Robert Hasimoto documents the art institute of Chicago.
What does your job entail?
Photographing paintings and three-dimensional objects in the museum’s collection. In the studio, we have an easel set up for paintings of every type and size, and other two-dimensional work. The three-dimensional objects range from tiny, ancient artifacts to large sculptures and pieces of furniture.
You’ve shot everything there?
Yes. Every major piece needs to be photographed, not just for archival purposes, but for publications.
What’s the process?
We get requests for some pieces, and we have ongoing exhibitions and publication schedules, which are done as projects—I’m working on Russian posters now. It’s unusual for me to spend more than 15 minutes setting up an object, but I spend a lot of time in Photoshop. I’ll clean up the background, adjust the perspective.
So it’s like a commercial studio?
In many ways, but we have to be much more sensitive to the objects—we aren’t looking to enhance them. With a painting, it has to be a very accurate reproduction of the colors and textures.
What gear do you use?
For the painting easel I use bare bulbs—reflectors throw a pattern that varies in color and in level along the edges. And bare bulbs bring out the the texture. If there are problems with spectral highlights, I can deal with it in Photoshop. For three-dimensional objects, I mainly use reflectors behind big diffusers, but also softboxes. I use a Phase One body primarily for three-dimensional objects; we also have a Sinar p3 view camera for paintings or for perspective control. And we have Canon DSLRs for smaller-format work, but more for publicity and portraiture.
How many of you work there?
There is another studio photographer who does all works on paper—photographs, prints, and drawings—and two others who do publicity, events, and portraiture.
What are the challenges?
These come from objects that are difficult to photograph because of their material or their subtlety of technique. Sometimes the challenges are more in reproducing the exact colors in a painting—blues are difficult to reproduce digitally.
How did you start out?
I worked in camera stores and photo labs around Chicago while I was growing up, and met a food photographer who hired me as his assistant—I learned studio lighting from him. After a few years, I decided to focus on fine-art photography and went back to school at the Art Institute, which then turned into a part-time job, then a full-time job, and now a lifetime career. I’ve been here for 26 years.

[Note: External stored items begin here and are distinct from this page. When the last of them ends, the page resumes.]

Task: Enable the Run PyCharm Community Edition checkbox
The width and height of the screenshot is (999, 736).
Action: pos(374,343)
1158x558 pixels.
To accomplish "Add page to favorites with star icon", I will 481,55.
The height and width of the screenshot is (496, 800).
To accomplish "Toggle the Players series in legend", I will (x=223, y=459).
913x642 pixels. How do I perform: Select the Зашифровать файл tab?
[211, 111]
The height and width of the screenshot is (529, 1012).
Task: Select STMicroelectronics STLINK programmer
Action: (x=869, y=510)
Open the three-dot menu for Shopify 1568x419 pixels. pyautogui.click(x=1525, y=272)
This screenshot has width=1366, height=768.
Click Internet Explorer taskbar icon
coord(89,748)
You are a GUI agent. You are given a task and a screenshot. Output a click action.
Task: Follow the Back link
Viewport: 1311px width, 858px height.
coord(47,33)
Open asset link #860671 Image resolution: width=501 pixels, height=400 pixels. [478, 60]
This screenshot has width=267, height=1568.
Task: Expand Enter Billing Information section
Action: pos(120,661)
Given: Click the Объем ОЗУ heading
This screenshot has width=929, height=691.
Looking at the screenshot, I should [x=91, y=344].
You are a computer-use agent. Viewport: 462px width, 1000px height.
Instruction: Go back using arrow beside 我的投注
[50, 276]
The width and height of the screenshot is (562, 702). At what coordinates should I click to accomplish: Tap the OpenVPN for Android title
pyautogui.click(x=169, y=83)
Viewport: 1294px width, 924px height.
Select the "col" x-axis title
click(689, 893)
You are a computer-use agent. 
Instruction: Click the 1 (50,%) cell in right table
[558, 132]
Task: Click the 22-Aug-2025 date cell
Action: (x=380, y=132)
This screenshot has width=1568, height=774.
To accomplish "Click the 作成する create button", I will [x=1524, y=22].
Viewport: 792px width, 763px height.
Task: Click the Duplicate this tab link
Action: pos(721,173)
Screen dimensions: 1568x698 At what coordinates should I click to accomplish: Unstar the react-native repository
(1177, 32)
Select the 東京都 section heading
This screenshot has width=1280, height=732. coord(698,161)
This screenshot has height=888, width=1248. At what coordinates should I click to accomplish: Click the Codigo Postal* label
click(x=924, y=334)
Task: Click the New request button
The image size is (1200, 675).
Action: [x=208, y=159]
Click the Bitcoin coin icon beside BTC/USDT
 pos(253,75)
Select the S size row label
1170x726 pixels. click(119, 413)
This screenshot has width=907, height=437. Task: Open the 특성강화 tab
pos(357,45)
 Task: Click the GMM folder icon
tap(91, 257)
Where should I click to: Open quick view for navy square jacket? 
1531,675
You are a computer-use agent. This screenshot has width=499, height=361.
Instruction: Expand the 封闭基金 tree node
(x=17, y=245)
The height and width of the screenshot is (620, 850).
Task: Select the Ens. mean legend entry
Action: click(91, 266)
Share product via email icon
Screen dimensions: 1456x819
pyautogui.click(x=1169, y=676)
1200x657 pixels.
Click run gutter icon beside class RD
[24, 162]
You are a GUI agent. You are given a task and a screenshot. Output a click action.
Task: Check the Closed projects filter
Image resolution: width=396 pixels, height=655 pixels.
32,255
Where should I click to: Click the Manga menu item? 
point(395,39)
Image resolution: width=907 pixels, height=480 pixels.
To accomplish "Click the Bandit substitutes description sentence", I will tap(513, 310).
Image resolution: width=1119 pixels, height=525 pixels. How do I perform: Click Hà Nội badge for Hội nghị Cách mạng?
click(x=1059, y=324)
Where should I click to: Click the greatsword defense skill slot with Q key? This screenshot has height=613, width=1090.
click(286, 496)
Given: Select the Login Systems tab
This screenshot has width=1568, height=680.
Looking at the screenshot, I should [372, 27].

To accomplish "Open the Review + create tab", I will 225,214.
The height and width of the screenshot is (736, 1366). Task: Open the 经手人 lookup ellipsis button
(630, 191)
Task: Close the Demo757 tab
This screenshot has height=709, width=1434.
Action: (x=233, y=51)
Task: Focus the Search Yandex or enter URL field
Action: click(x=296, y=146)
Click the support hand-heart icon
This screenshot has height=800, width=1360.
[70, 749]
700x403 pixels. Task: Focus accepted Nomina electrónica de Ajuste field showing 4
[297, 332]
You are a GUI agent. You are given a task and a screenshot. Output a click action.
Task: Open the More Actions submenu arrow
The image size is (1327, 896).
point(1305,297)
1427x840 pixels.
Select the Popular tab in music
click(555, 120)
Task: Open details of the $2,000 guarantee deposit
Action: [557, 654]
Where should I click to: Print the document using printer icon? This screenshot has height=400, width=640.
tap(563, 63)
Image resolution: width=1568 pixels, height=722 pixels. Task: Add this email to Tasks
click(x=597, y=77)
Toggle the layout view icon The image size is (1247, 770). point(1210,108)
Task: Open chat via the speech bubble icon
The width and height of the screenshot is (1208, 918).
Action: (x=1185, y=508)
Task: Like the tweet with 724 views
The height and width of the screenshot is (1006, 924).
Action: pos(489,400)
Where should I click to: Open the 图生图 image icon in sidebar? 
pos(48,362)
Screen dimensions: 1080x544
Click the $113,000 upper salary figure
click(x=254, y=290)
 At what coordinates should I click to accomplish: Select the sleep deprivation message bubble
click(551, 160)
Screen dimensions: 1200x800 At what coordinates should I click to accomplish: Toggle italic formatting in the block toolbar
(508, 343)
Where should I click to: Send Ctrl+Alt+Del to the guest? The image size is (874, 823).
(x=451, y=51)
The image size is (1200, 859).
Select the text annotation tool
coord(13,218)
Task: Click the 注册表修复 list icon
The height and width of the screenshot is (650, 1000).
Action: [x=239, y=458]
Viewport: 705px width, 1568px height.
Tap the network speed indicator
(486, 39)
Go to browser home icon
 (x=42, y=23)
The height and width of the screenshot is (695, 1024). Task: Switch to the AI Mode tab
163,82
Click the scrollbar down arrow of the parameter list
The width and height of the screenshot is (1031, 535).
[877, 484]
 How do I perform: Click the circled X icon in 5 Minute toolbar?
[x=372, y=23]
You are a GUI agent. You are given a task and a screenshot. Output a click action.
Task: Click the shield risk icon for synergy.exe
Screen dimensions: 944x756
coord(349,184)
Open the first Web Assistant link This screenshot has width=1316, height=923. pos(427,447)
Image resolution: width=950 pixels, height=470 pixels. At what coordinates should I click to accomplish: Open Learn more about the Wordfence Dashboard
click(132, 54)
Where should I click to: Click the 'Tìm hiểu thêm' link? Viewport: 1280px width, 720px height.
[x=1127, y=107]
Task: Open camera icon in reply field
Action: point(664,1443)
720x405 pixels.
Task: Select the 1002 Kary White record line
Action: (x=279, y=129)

What’s your favorite piece?
I don’t think I could pick one. I’m one of probably less than 10 percent of the staff who can actually handle objects in the museum, and I’ve handled every type of piece we have, so I’ve learned to appreciate art objects of every kind. One of the best things about working here is being so close to such a major art collection—it’s the second largest in the country, and we have the finest examples of every type of artwork imaginable. Almost daily, something will come into the studio that’s amazing.